My thrift store shopping produced no results. Walmart had a few cheap options. I'm not afraid to buy clothes at Walmart. But I don't often buy shoes there because I've learned that the cheaper they are the shorter time they last.
And I have another girl who will, most likely, need footwear.
There was a combination of factors that drove me to scour the internet this past weekend. Memorial day sales that I couldn't shop in person were at least offered on the world wide web. And I did something I don't very often do. I bought new clothes (from an actual store) instead of second-hand items for my oldest.
Given the fact that Reagan has more and more specified taste in clothes as she gets older, I made sure to run each item in my virtual shopping cart by her. She approved them and I hit "checkout".
The clothes came today. It's not a lot of things but it's a good start on what she'll need for summer and for school. I was so excited about the cute sandals I got that I ran out to where she was playing the driveway to show her.
I thought I'd bought at least half a size big. I was sure there would be plenty of wiggle room. I was absolutely wrong. They fit her perfectly now.
I look at all three of my kids and yeah, obviously, they are growing. This is not a shock to the system. What throws me is that it comes in distinct spurts. Last week I sold several pairs of Hunter's shoes. They had worked okay not that long ago and all of a sudden they pinch.
I've sent Maddie downstairs to put on a different shirt because she was showing entirely too much skin in a shirt that wasn't supposed to show skin.

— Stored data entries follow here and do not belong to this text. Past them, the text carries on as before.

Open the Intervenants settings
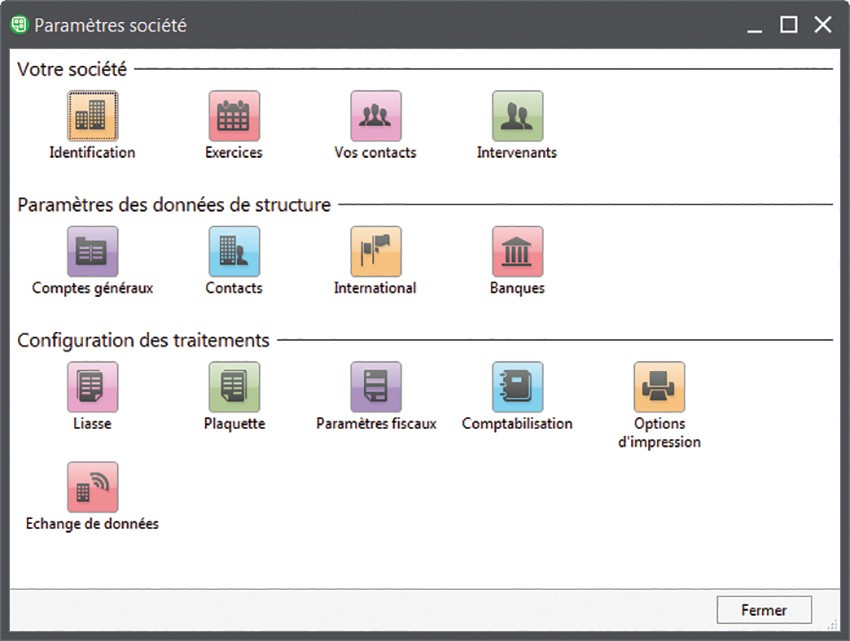Screen dimensions: 850x641 [x=517, y=116]
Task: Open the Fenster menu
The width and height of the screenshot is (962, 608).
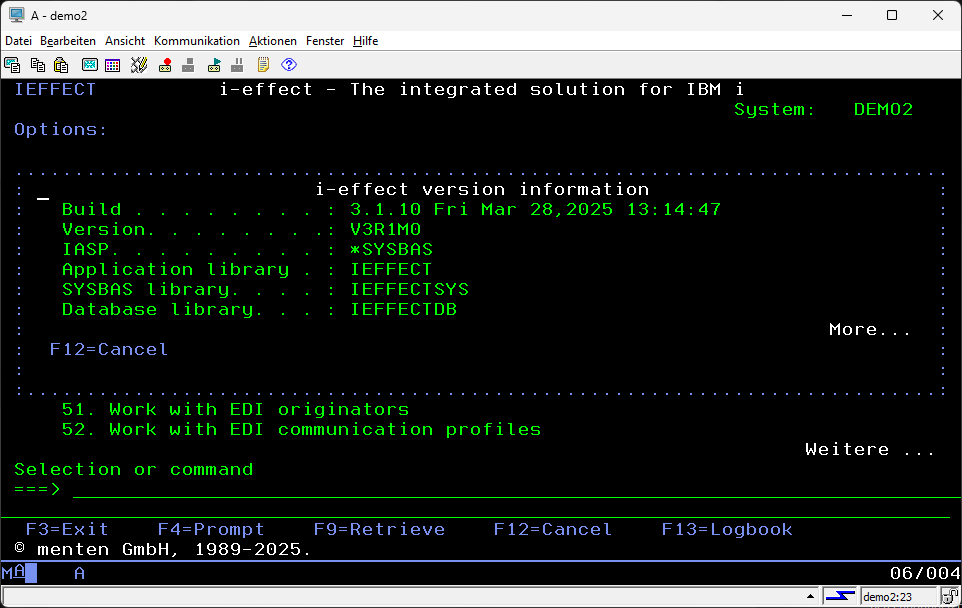Action: click(x=325, y=41)
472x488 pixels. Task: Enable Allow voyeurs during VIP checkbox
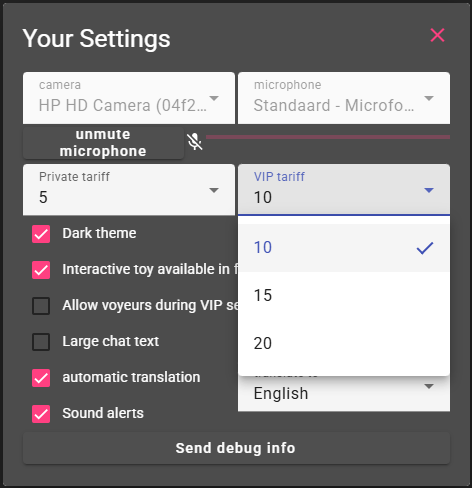tap(41, 306)
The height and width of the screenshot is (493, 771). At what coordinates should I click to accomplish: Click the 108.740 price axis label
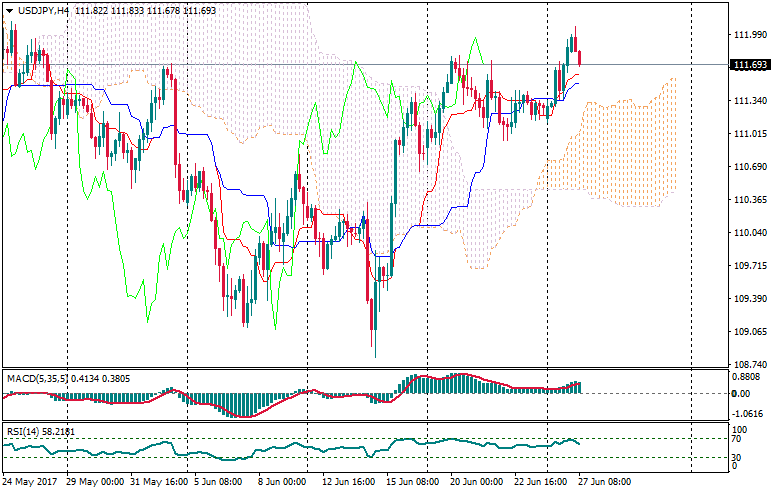(x=748, y=365)
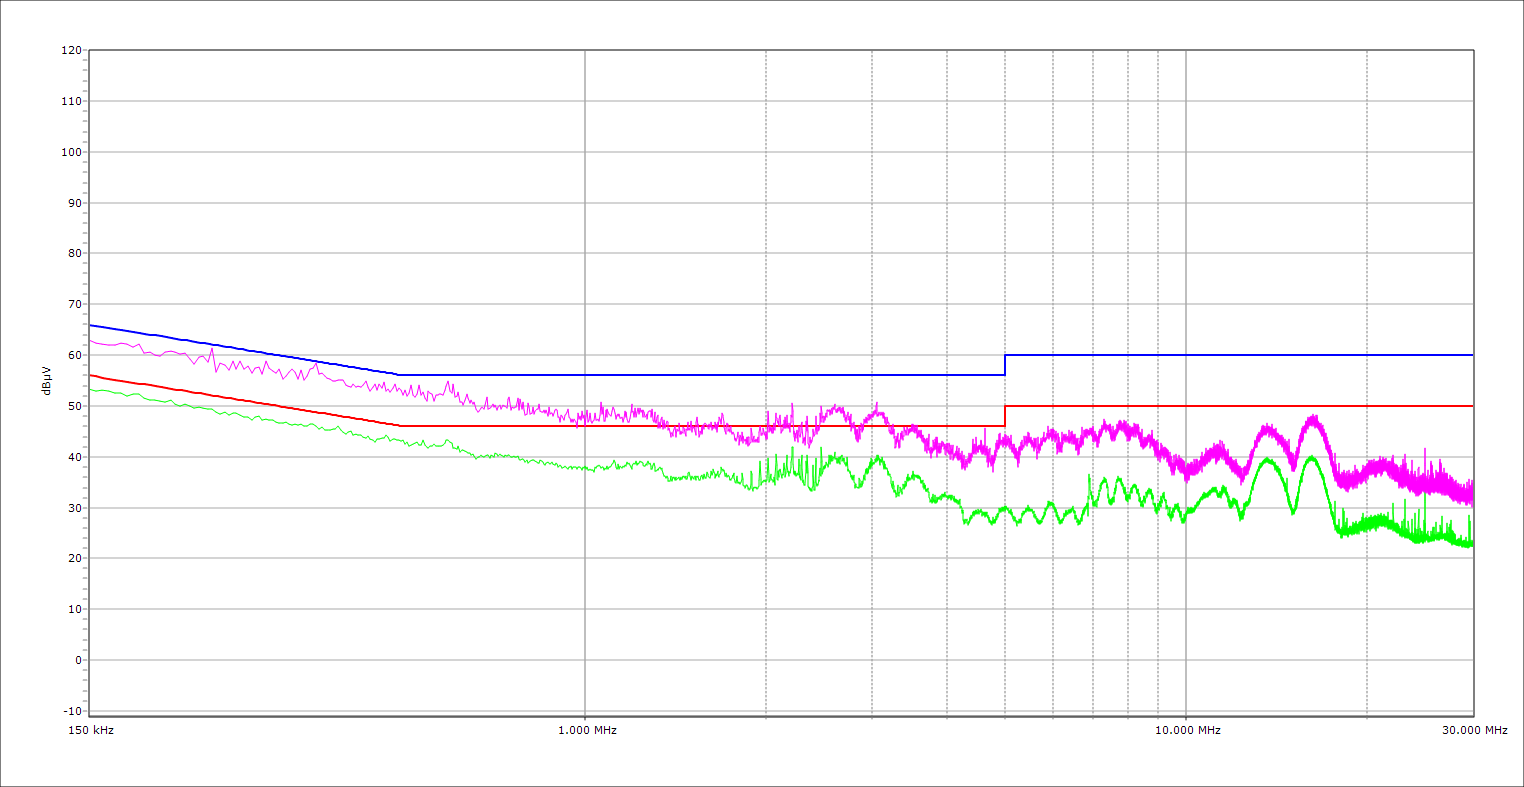Click the 0 y-axis tick label
Screen dimensions: 1524x787
77,660
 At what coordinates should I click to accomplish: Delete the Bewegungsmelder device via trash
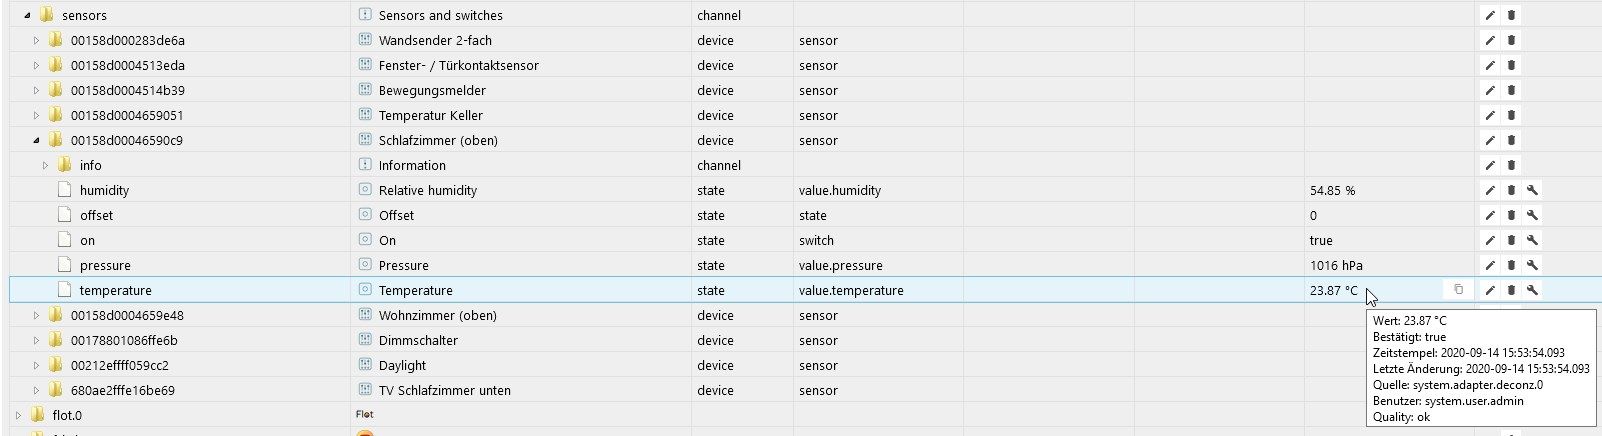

They grow and change and that is so very good.
And yet it always surprises me. I can't tell you how many times I've said, "What do you mean it doesn't fit?!" in some form of gentle outrage.
All this growing reminds me of a truth I know - these years will go fast. How much longer will I be able to pick out her clothes for her at all? How much longer will she let me put bows in her hair? How much longer will he want to climb in my lap for a snuggle or for a story?
I'm not mourning the passing of time, really. There's so much good in the time I have had that I can't mourn it.
But I get stuck too often thinking its unlimited. We'll soak up today. We'll buy the new shoes. We'll learn to shop in new collaborative ways. And we'll be thankful for the good that we've had.